達海はプロデビュー以前、決して将来を有望視される選手ではなかった。しかし当時ETUのゼネラルマネージャーを務めていた笠野によって見出されたことにより、リーグジャパン1部に所属するETUへ入団。当初の背番号は「24」だった。初シーズンでトップチームデビューを果たし、途中出場した初試合でアシストを記録している。この試合を観戦していた現・モンテビア山形監督の佐倉は達海のプレーを「相手をおちょくる子供のようでありながら状況判断に長けており、フィールドを俯瞰的に捉え予測を立てる選手だ」と分析し、選手として絶賛する一方で達海が指導者としても成功するだろうと予測していた[3][4][5][6]。高卒ルーキーとしては規格外の実績を残す一方、デビュー当初はミスも目立ち、大失態を犯すこともあった[7]。しかしキャリアを積むにつれてプレーは洗練され、攻撃的ミッドフィールダーのポジションで攻撃の柱となり、背番号も「7」となった。一方で本音を偽らない態度や器が大きいという人格の面からクラブの同僚、サポーターからの人気を集めた。
クラブでのキャリアを経て、ETU所属選手としては初めてサッカー日本代表トップチームへ招集された。日本代表は当時リーグジャパン1部の東京ヴィクトリーに所属する成田誠が攻撃陣の中心として君臨していたが、達海は彼に固執しがちな代表チームへ苦言を呈し、しばしば反感を買ったものの当時の監督から好評を得て、出場機会を得た。成田が不調の際には達海へボールが集まるようになった[8][9]。日本代表の中心選手として活躍する中で達海の評価は海外へ渡り、フランス、イングランドのサッカークラブが興味を示していた。そんな中で開催された東京ヴィクトリーとETUの東京ダービーではフル出場、2ゴールの活躍を見せた。直後には再び代表招集を勝ち取り、記者会見に出た監督が直々に「これからのチームの主軸は達海である」と発言し、ライトユーザーの認知も受ける人気選手となった。しかし達海の体は当時、過労によって故障寸前で、東京ダービーでのオーバーワークが災いし右足首、左膝を負傷、代表招集は辞退となってしまった[10]。この一方、あまりに巨大になりすぎた達海の存在によって、達海を過剰に売り出しにかかる会長の津川と、クラブの調和と成長を心がける笠野の確執、クラブ所属選手と達海との軋轢が生じる。これを憂慮した達海は、笠野と後に会長となる永田へだけ事情を打ち明け、当時オファーの来ていたイングランド・プレミアリーグ所属のクラブへと移籍、25歳でETUを去った。
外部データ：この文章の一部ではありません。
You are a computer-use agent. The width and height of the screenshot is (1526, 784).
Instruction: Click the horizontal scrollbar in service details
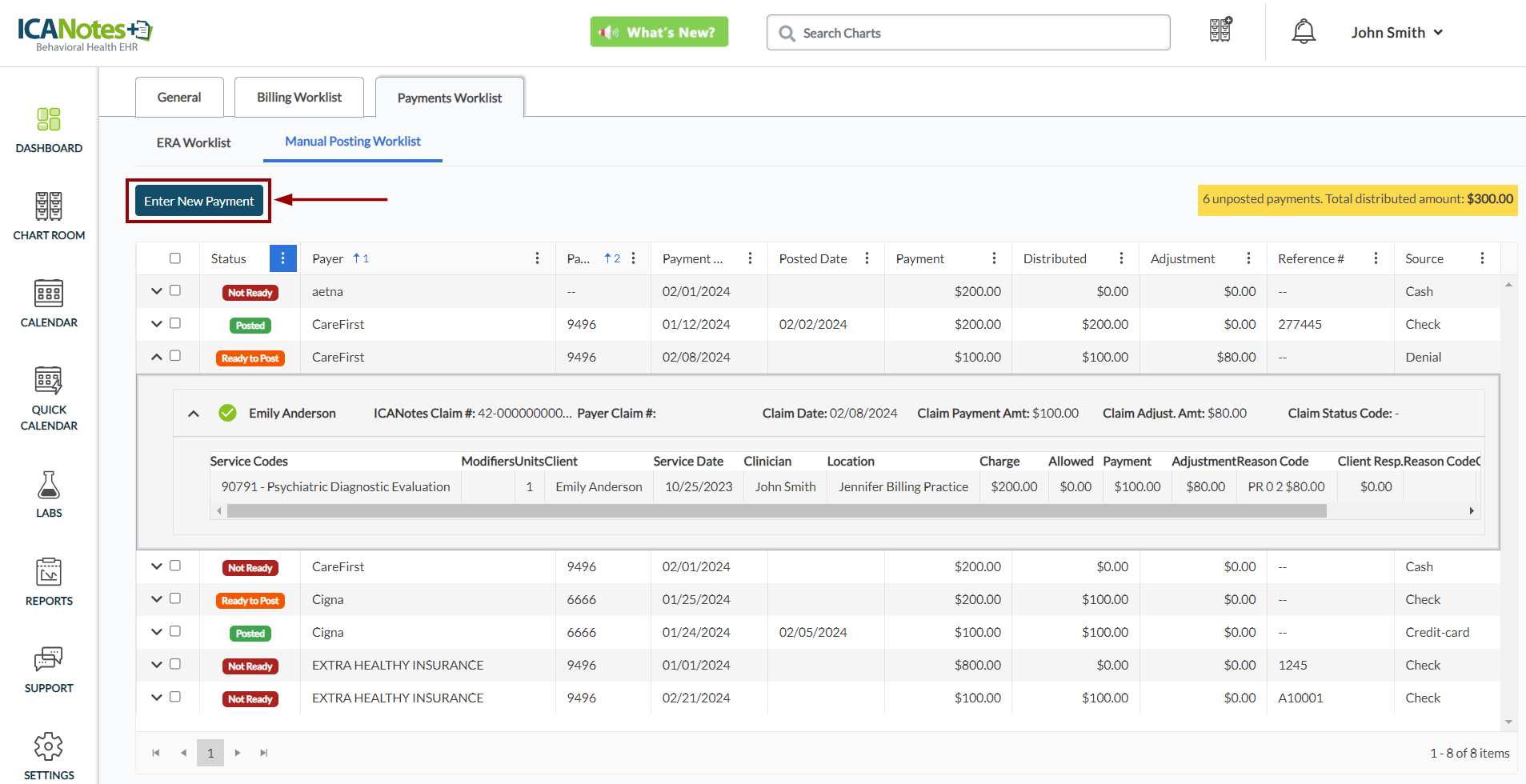click(776, 511)
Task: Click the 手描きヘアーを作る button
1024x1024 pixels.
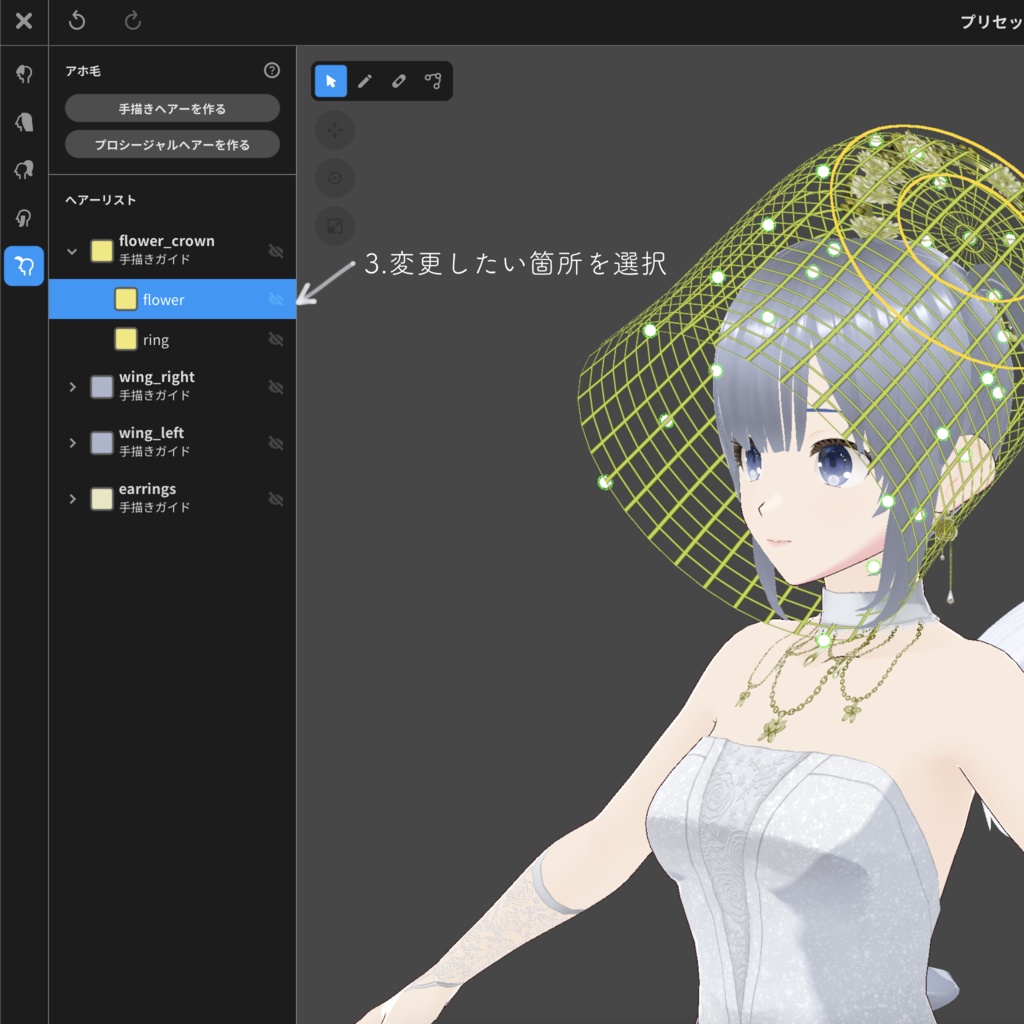Action: pyautogui.click(x=171, y=108)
イングランド・プレミアリーグへと移籍した達海だったが、すでに両足のダメージは治療不能なレベルにまで悪化しており、プレミアリーグのデビュー戦で負傷。これが現役最後の試合となった[11]。
負傷は手術によって日常生活を良好に送れるまでに治癒したものの、とてもサッカーができる状態ではなくなったと告白している。デビューの翌年にクラブと契約を解除。目標を見失い放浪するが、自身の代理人を務めていたリチャードに諭され、指導者へ転身する。30代序盤にイングランドサッカーリーグの5部に所属する「FCイーストハム」の監督に就任。チームはサッカー以外に本職を置くアマチュアプレーヤーが選手を占める弱小であったが、現役時代のプレースタイルを彷彿とさせる相手チームの弱点を徹底して突くチーム作りを確立し、3年間でチームをトップリーグチームも出場するFAカップベスト32へ押し上げる前代未聞の快挙を達成する[12]。大会後は日本からやってきた元チームメイトで、現ETUのゼネラルマネージャーを務める後藤、ETUの広報職員である永田会長の娘の有里のオファーを受け、ETUの監督として契約を結ぶ。
達海は指導者として、10年ぶりにETUへ戻ってきた。メンバーにはイングランドへ移籍したシーズンに共にプレーしていた村越、当時のサッカー日本代表の守護神である緑川がいた。かつての移籍騒動の真相を知る人物はクラブ内外で限られており、当初はほとんどの人物から反感を買った。その中、達海はレギュラー選手を外し経験の浅い若手を起用するなどチーム内の競争を活性化させる。ジャパンリーグが開幕すると、ETUは開幕から連敗を喫したものの、名古屋グランパレス戦での勝利をきっかけに調子を上げた。チームは試合を追う毎に課題に直面、また別の試合でこれをクリアしと成長を遂げる。特にサテライト上がりで20歳の椿大介は、かつて達海がつけていた背番号7番を背負い、チームの攻守すべてに貢献する中心選手として急成長を遂げ、達海以来2人目となる日本代表トップチームへの招集を果たした。